My initial encounters with critical perspectives on law together with my subsequent experience in law and legal education have led to several observations.
The Need for Attention to the History of Ideas
Although widespread public discourse in America regarding critical perspectives has emerged only in the last decade or so, discourse regarding these perspectives has been underway for some time in higher education, including American law schools. Both those who embrace and those who resist these perspectives need to understand this history. A deeper understanding of this history may help to make discussions of these perspectives less contentious and counter-productive, and more thoughtful and constructive.
The Demise of CLS and the Rise of Other Critical Perspectives on Law
The vitality of CLS had largely dissipated by the mid-1990s. As a movement, it generated more criticism of the existing state of affairs than solutions, and it ultimately offered little in terms of constructive reform. Nevertheless, despite its brief duration as a force in legal thought and legal education, CLS pushed the skepticism of Legal Realism in the direction of a more cynical understanding of law and legal institutions, and its deconstructive and activist program was readily adaptable for use by proponents of other critical perspectives on law (i.e., CRT, FLT, critical latino/a theory, and queer theory). These other critical perspectives on law have grown and filled space vacated by CLS, and these perspectives on law have remained viable forces in American legal thought and education.

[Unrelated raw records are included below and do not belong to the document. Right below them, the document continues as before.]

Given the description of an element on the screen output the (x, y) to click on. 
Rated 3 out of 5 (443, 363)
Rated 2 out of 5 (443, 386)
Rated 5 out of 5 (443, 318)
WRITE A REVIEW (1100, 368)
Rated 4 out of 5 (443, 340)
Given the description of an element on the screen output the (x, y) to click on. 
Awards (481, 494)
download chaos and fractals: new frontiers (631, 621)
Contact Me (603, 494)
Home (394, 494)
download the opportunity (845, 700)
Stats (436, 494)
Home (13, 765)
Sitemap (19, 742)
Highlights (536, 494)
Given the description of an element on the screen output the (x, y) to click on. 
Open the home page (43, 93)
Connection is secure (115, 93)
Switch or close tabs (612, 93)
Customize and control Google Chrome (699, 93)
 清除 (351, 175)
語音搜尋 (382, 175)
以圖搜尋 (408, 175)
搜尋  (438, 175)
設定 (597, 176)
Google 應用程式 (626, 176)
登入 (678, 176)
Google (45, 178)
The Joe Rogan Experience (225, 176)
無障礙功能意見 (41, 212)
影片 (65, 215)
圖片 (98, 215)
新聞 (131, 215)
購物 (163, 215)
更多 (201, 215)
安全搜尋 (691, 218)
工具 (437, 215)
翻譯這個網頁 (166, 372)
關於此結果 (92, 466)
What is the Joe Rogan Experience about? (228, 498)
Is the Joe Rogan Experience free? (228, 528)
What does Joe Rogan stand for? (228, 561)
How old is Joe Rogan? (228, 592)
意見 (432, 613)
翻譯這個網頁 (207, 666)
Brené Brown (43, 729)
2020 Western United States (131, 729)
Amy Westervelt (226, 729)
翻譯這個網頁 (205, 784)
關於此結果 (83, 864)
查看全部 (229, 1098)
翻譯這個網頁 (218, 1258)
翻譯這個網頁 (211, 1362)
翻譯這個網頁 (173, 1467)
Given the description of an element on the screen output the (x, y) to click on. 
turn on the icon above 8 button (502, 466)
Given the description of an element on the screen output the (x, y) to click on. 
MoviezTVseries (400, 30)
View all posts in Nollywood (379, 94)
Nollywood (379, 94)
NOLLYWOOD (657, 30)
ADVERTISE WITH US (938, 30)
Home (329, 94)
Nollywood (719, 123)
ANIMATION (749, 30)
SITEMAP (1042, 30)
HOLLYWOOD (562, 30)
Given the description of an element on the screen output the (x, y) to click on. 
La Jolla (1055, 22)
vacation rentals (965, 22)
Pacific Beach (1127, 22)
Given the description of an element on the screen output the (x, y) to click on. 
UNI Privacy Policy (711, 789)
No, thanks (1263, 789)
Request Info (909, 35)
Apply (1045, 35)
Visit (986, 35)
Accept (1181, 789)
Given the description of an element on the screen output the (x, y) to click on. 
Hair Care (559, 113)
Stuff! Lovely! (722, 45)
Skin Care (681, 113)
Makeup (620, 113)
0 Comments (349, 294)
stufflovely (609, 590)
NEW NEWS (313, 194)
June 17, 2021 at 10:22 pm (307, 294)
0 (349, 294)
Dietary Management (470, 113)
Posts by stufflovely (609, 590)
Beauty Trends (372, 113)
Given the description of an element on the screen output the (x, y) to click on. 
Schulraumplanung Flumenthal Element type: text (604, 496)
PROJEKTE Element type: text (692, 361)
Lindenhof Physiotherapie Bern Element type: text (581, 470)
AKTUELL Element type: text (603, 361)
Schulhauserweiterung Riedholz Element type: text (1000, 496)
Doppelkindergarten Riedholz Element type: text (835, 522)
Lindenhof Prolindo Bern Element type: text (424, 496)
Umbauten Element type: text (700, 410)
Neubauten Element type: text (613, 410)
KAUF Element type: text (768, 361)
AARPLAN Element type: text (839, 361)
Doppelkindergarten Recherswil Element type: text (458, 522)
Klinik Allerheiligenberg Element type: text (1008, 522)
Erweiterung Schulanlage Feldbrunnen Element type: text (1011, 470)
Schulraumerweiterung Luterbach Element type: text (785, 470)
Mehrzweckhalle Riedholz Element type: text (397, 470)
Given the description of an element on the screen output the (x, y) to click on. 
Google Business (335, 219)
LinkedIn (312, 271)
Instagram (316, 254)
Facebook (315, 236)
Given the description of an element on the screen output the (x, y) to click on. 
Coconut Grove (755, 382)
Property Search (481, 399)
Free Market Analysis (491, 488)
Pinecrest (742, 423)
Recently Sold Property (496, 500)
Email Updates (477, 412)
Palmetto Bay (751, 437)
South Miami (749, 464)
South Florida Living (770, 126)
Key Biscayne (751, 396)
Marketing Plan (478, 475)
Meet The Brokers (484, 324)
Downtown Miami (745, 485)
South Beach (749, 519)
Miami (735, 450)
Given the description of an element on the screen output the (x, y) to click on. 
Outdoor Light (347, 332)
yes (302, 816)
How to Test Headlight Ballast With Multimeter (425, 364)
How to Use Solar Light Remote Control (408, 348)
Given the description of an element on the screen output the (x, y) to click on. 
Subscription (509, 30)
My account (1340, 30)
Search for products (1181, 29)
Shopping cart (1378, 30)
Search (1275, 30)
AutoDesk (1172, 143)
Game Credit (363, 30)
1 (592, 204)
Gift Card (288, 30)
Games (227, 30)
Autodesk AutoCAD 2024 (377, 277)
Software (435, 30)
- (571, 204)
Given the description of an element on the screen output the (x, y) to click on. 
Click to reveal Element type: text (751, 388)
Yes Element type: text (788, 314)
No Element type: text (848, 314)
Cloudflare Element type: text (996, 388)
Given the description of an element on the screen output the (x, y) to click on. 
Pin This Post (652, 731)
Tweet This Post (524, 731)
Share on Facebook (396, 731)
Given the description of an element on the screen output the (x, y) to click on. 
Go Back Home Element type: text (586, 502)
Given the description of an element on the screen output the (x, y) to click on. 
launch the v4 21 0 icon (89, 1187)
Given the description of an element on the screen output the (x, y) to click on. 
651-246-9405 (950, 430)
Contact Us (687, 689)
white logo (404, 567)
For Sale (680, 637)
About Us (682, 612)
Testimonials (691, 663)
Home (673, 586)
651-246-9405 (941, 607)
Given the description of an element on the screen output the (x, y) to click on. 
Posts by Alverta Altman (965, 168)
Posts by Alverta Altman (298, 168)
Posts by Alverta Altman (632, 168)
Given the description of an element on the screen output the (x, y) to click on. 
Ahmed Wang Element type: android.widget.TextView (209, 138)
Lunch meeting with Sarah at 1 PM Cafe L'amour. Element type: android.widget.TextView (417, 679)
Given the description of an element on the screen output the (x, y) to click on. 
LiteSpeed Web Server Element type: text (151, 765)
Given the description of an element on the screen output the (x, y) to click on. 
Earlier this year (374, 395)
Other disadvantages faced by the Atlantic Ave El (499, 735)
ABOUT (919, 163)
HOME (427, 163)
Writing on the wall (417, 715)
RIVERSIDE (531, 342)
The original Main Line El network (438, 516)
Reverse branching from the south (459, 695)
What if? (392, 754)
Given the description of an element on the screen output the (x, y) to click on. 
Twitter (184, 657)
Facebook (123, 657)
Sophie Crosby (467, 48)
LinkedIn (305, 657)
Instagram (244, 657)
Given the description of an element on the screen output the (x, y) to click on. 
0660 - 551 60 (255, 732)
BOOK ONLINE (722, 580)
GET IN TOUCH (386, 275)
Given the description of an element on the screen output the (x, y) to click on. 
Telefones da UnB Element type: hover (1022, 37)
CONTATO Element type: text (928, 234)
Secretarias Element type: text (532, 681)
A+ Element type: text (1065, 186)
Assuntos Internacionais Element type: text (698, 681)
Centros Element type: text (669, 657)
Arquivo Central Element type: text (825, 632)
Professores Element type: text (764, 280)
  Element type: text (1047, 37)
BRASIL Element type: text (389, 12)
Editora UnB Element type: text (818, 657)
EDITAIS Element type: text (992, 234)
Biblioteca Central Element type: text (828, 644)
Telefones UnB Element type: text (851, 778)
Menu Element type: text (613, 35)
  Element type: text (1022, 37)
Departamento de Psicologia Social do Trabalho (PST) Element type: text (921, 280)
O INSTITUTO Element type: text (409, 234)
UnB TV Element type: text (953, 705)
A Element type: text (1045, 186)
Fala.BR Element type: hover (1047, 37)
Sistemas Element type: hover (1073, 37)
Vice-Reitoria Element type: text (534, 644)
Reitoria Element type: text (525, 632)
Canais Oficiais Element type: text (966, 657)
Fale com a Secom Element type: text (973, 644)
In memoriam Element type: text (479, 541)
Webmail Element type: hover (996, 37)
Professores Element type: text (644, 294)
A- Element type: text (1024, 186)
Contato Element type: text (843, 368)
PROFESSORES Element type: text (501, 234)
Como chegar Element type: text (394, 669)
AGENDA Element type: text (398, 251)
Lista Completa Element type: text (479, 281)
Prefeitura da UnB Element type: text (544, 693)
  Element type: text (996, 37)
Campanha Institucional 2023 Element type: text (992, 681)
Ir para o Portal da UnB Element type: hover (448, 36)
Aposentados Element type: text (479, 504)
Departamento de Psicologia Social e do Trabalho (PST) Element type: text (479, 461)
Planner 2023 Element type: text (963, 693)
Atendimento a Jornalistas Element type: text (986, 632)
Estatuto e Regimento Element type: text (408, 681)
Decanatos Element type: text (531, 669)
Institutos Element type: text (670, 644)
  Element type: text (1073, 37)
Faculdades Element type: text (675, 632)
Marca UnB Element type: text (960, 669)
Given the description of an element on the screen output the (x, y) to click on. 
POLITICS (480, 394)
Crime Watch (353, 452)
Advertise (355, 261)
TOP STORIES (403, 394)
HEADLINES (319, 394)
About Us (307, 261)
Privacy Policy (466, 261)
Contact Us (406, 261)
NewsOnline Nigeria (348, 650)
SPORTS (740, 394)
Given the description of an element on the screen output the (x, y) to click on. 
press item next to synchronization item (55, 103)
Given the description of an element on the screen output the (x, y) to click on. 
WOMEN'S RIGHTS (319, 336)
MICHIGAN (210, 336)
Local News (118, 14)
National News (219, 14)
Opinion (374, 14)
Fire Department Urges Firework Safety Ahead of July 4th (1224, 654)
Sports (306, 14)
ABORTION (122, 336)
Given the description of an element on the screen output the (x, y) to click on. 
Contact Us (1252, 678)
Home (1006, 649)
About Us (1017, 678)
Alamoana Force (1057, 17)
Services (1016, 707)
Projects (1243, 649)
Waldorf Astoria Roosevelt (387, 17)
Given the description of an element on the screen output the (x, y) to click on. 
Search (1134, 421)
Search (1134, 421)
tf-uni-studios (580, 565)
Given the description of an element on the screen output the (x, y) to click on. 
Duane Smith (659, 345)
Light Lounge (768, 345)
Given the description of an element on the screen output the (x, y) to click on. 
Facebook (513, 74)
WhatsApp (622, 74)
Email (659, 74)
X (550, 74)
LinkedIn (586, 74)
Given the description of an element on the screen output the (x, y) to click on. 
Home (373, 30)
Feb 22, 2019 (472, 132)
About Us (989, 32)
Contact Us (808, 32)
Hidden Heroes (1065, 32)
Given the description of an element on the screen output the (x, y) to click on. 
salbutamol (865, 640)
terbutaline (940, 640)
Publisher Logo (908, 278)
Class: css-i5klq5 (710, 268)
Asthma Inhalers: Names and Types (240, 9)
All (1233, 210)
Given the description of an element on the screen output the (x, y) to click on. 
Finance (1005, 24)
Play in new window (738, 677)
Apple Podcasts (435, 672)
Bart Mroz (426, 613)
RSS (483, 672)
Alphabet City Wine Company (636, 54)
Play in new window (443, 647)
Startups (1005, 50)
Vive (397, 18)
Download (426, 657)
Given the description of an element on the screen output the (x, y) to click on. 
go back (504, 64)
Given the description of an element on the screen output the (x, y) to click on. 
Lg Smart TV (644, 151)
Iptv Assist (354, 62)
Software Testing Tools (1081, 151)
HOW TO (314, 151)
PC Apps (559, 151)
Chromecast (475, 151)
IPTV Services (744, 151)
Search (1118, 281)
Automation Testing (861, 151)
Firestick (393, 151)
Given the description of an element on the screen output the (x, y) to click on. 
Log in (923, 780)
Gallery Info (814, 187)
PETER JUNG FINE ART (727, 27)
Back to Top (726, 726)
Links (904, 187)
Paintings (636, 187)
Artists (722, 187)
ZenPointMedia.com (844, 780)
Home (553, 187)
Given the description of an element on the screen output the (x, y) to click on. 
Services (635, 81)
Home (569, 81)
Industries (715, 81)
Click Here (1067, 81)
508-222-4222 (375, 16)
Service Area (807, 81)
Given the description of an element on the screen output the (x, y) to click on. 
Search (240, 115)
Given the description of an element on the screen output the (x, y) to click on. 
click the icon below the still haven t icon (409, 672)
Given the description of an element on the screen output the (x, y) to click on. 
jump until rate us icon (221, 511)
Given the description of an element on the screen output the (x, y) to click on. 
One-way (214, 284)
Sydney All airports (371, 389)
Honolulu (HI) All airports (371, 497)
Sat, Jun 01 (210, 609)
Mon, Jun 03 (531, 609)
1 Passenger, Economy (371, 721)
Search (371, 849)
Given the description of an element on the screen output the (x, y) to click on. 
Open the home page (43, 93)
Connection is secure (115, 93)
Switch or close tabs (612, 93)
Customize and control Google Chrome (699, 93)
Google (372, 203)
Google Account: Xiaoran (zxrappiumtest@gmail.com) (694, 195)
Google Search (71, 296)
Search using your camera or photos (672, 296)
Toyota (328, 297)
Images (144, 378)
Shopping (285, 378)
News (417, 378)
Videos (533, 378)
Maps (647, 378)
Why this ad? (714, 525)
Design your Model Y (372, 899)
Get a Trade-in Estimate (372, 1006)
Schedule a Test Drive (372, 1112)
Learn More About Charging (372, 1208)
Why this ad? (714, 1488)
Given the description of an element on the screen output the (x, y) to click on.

The Critical Perspectives on Law and Ideology
Proponents of CLS and other critical perspectives on law have sought to discredit those who believe that objective reality is knowable, that neutral reasoning is possible, that texts have ascertainable meaning, and that judges and lawmakers in their work can engage in objective, neutral reasoning processes. Having impugned objectivity and neutrality in law and legal reasoning, proponents of these perspectives contend that law is inseparable from politics, and their ideological commitments govern how they interpret and explain the past and the present, how they analyze and classify individuals and institutions, and what agendas they seek to advance. Accordingly, these perspectives on law should not be understood to provide ideologically-neutral, analytical frameworks. Rather, they are ideologically-freighted, analytical frameworks. And, as those who were formed in American law schools over the last five decades have graduated and assumed leadership roles throughout American society, many have carried these perspectives and frameworks with them and shared them with others.